Professor Karin Dahmen has been elected a Fellow of the American Physical Society “for establishment and exploring the deep connections between non-equilibrium phase transitions and avalanche phenomena in diverse fields encompassing materials, geophysics and neuroscience."

Dahmen is a condensed matter theorist whose work in systems theory bridges condensed matter physics, mathematical physics, geophysics, biophysics, and materials science. Dahmen analyzes and models the statistical properties of both living and non-living systems to uncover the universality and predictability of complex behavior patterns within widely varied systems—from neuron-firing avalanches in the brain, to the behavior of electrons in high-temperature superconductors; from the effect of uneven distribution of nutrients on bacterial population dynamics, to equilibrium and nonequilibrium-critical behavior in magnetic systems.

Department Head and Professor Dale Van Harlingen shares, “It is great to see Karin get this well-deserved recognition.  Her pioneering work on modeling the dynamics of complex systems is finding applications in many fields ranging from vortices in strongly-correlated condensed matter systems, to population dynamics in biological systems, and to avalanches and earthquakes critical to the environment. Her ability to extract unifying mathematical patterns from highly complex data sets has established her as a leading theorist working in systems theory.”

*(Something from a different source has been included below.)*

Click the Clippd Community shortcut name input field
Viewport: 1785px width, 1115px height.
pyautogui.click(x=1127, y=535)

Since 2006, Dahmen’s group has forged several new directions for interdisciplinary systems theory research. Whether working at the macro- or nanoscale, Dahmen’s group applies a broad range of ideas—from statistical physics, dynamical systems theory, disordered-systems theory, the theory of phase transitions, the renormalization group, hydrodynamics, computational physics, and mathematical physics—to develop new analytical methods and tools. Dahmen’s team proposed a unifying theory of slip avalanches; introduced new methods for analyzing strongly correlated electronic systems to answer persistent questions about complex electronic patterns at the nanoscale on the surface of high-temperature superconductors; and, in collaboration with experimentalists at of the Center for the Physics of Living Cells (CPLC), developed data analysis tools to extract signals from noisy fluorescence resonance energy transfer  (FRET) data, using hidden Markov modeling techniques.

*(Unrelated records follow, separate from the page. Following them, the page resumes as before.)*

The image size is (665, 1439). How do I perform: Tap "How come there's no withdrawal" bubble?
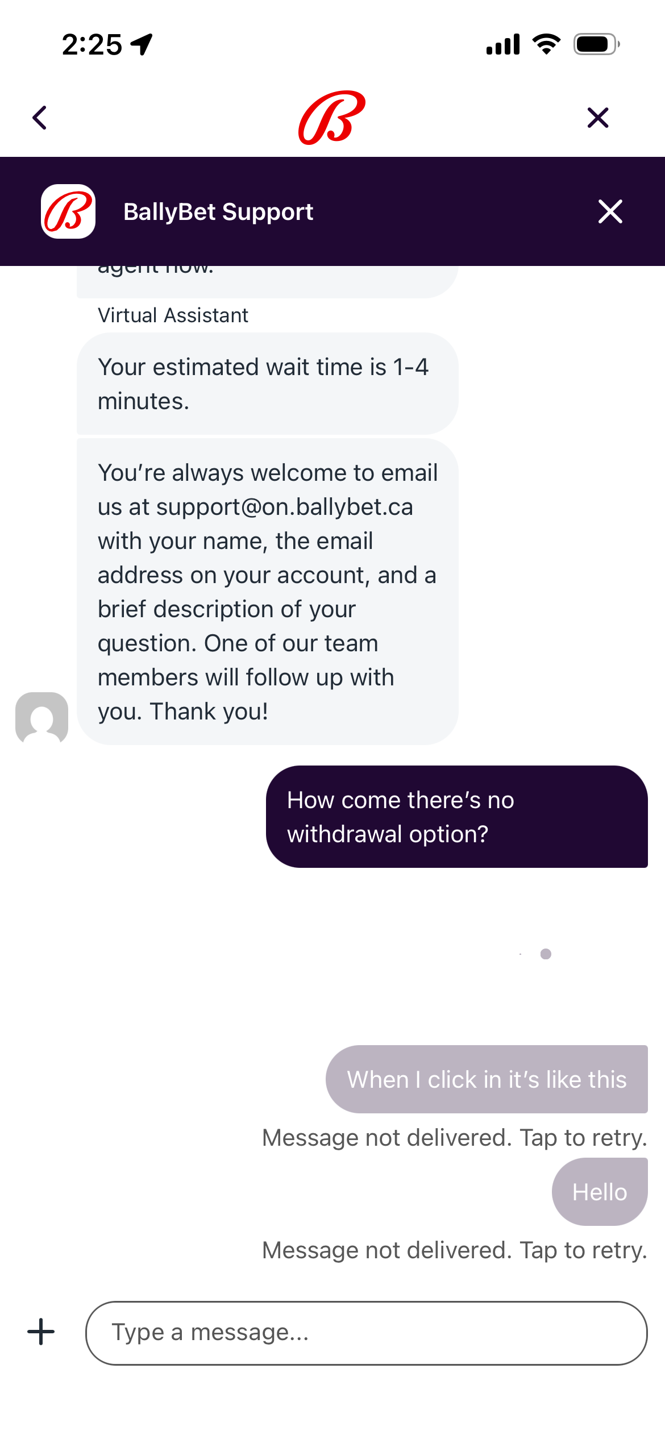456,817
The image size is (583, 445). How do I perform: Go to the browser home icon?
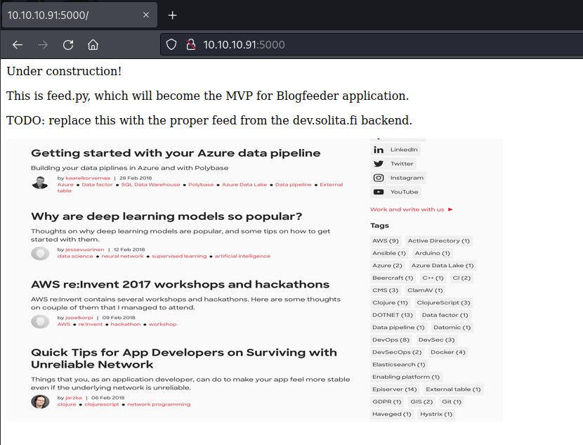point(93,45)
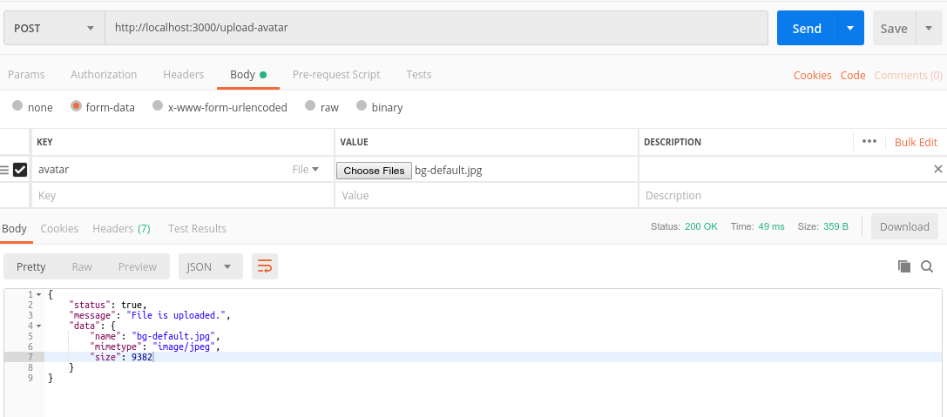947x417 pixels.
Task: Open the three-dots column options menu
Action: click(869, 142)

Dahmen’s theoretical work has implications for many real-world applications, including extracting the microstructure and lifetime of materials, mapping the functional network structure in brain regions, developing nondestructive materials testing and failure prediction, and hazard prediction and prevention ranging from large earthquakes to individual epileptic seizures.

At the University of Illinois at Urbana-Champaign, Dahmen is a member of both the Institute for Condensed Matter Theory and of the Frederick Seitz Materials Research Center’s Materials Computation Center. She is also a co-principal investigator at the Center for the Physics of Living Cells, an NSF Physics Frontiers Center, and an affiliate at the NASA-funded Institute for Genomic Biology.

Dahmen is the recipient of several honors. She received the 2011 Xerox Senior Faculty Research Award, was named a Beckman Fellow at the U. of I. Center for Advanced Study in 2001, and was selected an Alfred P. Sloan Research Fellow, also in 2001.

Dahmen received her Vordiplom in physics from the Universität Bonn, Germany, in 1989, and her master’s and doctoral degrees in physics from Cornell in 1994 and 1995, respectively. Before joining the faculty at Illinois in 1999, and completed postdoctoral work as a Junior Fellow at Harvard University.